Oreta fulgens

Scientific classification
- Domain: Eukaryota
- Kingdom: Animalia
- Phylum: Arthropoda
- Class: Insecta
- Order: Lepidoptera
- Family: Drepanidae
- Genus: Oreta
- Species: O. fulgens
- Binomial name: Oreta fulgens (Warren, 1899)
- Synonyms: Cobanilla fulgens Warren, 1899; Cobanilla triumbrata Warren, 1899; Oreta thaumalea West, 1932;

= Oreta fulgens =

- Authority: (Warren, 1899)
- Synonyms: Cobanilla fulgens Warren, 1899, Cobanilla triumbrata Warren, 1899, Oreta thaumalea West, 1932

Species of hook-tip moth

Oreta fulgens is a moth in the family Drepanidae.

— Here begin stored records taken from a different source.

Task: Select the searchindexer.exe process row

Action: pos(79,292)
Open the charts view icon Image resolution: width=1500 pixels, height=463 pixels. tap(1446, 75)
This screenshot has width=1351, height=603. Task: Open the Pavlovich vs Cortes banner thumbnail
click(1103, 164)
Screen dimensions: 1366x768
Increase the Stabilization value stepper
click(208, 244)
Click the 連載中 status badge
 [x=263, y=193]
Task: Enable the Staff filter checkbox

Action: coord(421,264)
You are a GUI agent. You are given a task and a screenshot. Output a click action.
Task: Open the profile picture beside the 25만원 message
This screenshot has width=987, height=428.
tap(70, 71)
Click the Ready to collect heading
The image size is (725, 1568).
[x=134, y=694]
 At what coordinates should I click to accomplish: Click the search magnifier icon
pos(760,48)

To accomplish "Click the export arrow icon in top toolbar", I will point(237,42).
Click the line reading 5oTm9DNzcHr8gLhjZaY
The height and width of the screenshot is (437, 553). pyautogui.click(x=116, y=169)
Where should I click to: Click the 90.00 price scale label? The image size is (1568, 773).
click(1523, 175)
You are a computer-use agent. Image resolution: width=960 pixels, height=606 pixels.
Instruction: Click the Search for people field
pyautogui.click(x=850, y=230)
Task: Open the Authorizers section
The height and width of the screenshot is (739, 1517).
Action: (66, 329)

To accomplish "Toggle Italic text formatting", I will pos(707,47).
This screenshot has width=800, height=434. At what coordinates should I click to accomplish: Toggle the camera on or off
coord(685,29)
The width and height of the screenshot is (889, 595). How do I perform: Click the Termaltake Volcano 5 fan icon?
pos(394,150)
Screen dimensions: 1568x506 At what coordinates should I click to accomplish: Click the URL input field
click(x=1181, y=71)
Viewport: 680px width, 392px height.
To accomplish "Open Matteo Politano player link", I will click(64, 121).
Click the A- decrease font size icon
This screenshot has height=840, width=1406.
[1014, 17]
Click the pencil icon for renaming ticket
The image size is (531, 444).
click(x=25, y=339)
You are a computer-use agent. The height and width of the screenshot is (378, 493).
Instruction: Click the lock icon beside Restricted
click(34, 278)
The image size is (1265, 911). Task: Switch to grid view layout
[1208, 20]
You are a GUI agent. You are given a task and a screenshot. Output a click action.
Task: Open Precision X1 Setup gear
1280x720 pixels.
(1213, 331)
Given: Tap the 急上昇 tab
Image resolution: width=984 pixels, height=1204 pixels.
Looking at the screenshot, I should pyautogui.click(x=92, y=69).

It was described by William Warren in 1899. It is found on Borneo, Peninsular Malaysia, the Philippines, Sulawesi, Buru and Seram.

The wingspan is about 34 mm. The forewings are olive brown with a paler pinkish costa with a few black scales. The costal edge is ochreous and the discocellular is marked with dots of white scales. The costa and outer half of the wings are lustrous pearly. The hindwings deepen in tint towards the hindmargin.